Google Barge Under Scrutiny by San Francisco Commission

 Google Barge Under Scrutiny by San Francisco Commission

The mysterious barge that Google has been secretly building off the coast of San Francisco is coming under official scrutiny, Reuters reports. The San Francisco Bay Conservation and Development Commission will be given access to the vessel so that it can be determined which permits are required by Google and the proprietors of the Treasure Island pier to which the barge is secured. Although the precise function of these secret barges remains unknown, they will be used for exhibition space for new Google technologies.

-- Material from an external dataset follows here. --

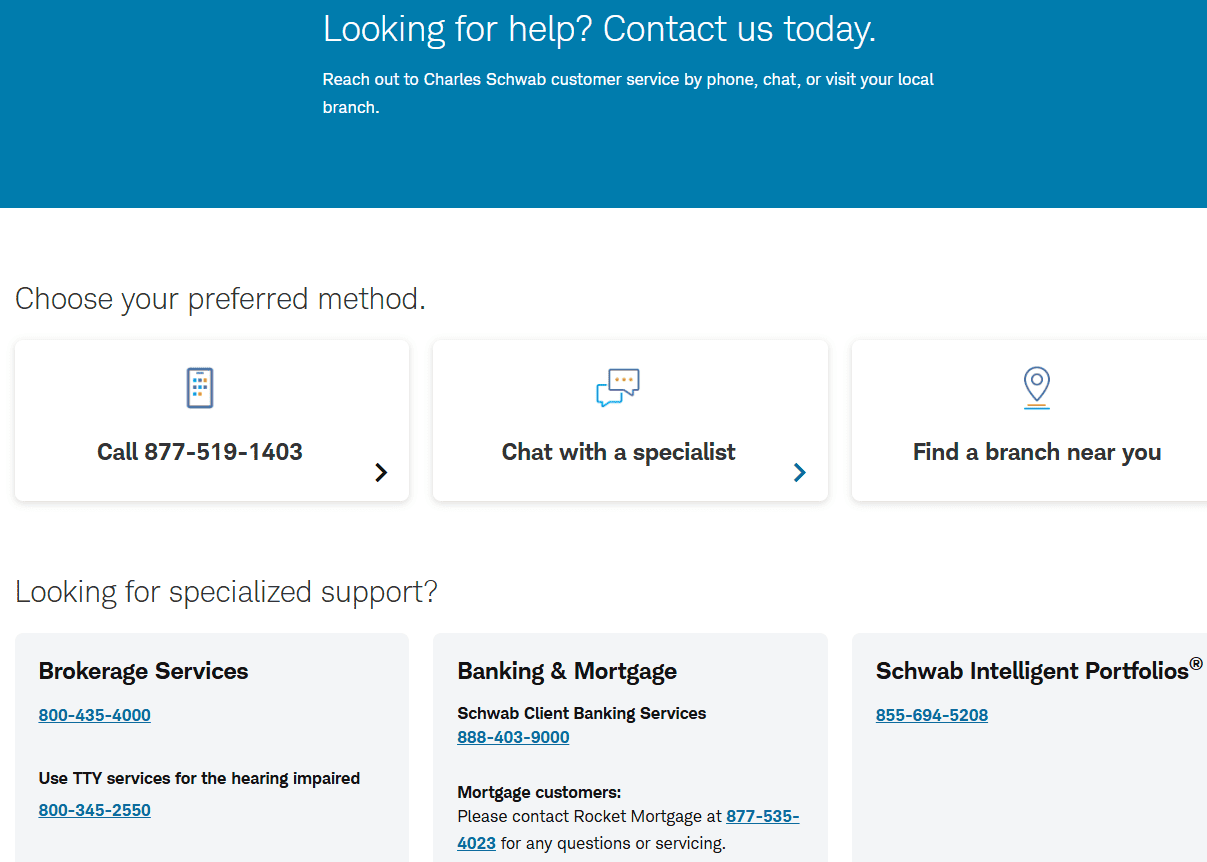The width and height of the screenshot is (1207, 862).
Task: Click the Schwab Client Banking Services label
Action: click(581, 713)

“We want to make sure that the permits that are used by the owners of the pier actually allowed for construction to happen,” Larry Goldzband, the executive director of the commission, tells Reuters. Goldzband calls it “a preliminary and formal enforcement investigation.” The commission has the authority to administer fines and cease-and-desist orders if Google is found to violate regulations.

Google has built four of these floating barges since 2010. Two of them are currently docked at Treasure Island and one of them at Portland, Maine. One of the barges at Treasure Island and the one at Maine each have a superstructure built out of shipping containers stacked four-high, welded together like adjoining apartment suites. The other two barges do not have this superstructure.

Treasure Island is an artificial landform constructed in San Francisco Bay and is considered a neighborhood of San Francisco. It was completed for the 1939 Golden Gate International Exposition, a Word’s Fair. It was meant to be an airport for transpacific flying boats, but it was made into a naval station when the Pacific War broke out in 1941, remaining that way until it was decommissioned in 1997. According to the 2010 United States Census, the island has 2,500 inhabitants.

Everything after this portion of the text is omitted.